_DATA_
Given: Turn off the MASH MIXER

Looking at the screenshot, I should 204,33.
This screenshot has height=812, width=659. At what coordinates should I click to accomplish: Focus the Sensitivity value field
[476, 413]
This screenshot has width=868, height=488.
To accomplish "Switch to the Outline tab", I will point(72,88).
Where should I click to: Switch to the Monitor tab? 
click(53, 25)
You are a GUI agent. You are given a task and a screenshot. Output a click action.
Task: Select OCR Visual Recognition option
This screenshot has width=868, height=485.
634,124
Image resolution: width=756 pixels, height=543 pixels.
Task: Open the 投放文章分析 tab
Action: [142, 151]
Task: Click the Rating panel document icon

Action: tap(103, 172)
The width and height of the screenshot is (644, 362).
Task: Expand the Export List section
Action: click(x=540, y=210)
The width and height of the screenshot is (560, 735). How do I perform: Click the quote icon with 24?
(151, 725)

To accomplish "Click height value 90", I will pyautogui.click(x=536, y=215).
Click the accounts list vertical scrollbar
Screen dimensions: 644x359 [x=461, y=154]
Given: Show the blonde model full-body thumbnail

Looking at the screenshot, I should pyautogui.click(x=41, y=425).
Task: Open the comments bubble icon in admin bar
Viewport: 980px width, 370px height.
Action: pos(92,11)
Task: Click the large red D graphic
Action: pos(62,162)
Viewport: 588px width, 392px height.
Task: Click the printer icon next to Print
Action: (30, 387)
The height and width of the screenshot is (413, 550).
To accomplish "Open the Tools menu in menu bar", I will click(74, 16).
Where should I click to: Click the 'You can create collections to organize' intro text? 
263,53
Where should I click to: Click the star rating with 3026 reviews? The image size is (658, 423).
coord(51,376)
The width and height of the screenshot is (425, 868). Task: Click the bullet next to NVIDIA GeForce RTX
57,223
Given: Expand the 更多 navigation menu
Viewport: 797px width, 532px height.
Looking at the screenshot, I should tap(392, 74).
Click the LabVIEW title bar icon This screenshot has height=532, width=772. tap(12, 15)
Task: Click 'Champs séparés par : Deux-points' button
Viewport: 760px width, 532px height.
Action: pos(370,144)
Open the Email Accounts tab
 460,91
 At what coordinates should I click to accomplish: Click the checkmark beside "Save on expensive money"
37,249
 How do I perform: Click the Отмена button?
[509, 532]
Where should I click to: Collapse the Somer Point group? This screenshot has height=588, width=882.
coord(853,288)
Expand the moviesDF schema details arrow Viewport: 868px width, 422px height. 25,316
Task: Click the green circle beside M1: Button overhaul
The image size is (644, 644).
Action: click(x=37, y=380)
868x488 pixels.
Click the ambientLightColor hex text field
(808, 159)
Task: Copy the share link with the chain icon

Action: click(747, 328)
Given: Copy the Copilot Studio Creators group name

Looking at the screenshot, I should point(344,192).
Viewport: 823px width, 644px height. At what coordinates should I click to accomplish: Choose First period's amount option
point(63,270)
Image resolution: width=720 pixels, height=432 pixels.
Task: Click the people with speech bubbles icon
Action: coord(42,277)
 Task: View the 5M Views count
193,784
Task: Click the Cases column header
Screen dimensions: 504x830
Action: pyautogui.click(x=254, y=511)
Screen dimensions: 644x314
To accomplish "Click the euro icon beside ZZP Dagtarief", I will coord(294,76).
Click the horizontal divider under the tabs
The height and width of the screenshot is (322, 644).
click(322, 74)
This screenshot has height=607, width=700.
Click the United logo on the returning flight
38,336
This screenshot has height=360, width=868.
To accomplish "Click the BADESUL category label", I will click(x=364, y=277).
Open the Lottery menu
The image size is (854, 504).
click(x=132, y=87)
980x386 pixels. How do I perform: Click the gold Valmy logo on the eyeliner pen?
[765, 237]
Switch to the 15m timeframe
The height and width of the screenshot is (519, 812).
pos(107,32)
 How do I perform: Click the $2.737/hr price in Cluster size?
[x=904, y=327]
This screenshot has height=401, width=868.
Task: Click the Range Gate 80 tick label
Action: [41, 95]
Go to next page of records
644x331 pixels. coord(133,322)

_WORK TASK_
For this task, write out exactly the lines of the entries above, starting at the line with "This screenshot has width=868, height=485." and ending at the line with "Click the LabVIEW", both included, and no others.

_ANSWER FOR THE TASK_
This screenshot has width=868, height=485.
634,124
Image resolution: width=756 pixels, height=543 pixels.
Task: Open the 投放文章分析 tab
Action: [142, 151]
Task: Click the Rating panel document icon

Action: tap(103, 172)
The width and height of the screenshot is (644, 362).
Task: Expand the Export List section
Action: click(x=540, y=210)
The width and height of the screenshot is (560, 735). How do I perform: Click the quote icon with 24?
(151, 725)

To accomplish "Click height value 90", I will pyautogui.click(x=536, y=215).
Click the accounts list vertical scrollbar
Screen dimensions: 644x359 [x=461, y=154]
Given: Show the blonde model full-body thumbnail

Looking at the screenshot, I should pyautogui.click(x=41, y=425).
Task: Open the comments bubble icon in admin bar
Viewport: 980px width, 370px height.
Action: pos(92,11)
Task: Click the large red D graphic
Action: pos(62,162)
Viewport: 588px width, 392px height.
Task: Click the printer icon next to Print
Action: (30, 387)
The height and width of the screenshot is (413, 550).
To accomplish "Open the Tools menu in menu bar", I will click(74, 16).
Where should I click to: Click the 'You can create collections to organize' intro text? 
263,53
Where should I click to: Click the star rating with 3026 reviews? The image size is (658, 423).
coord(51,376)
The width and height of the screenshot is (425, 868). Task: Click the bullet next to NVIDIA GeForce RTX
57,223
Given: Expand the 更多 navigation menu
Viewport: 797px width, 532px height.
Looking at the screenshot, I should tap(392, 74).
Click the LabVIEW title bar icon This screenshot has height=532, width=772. tap(12, 15)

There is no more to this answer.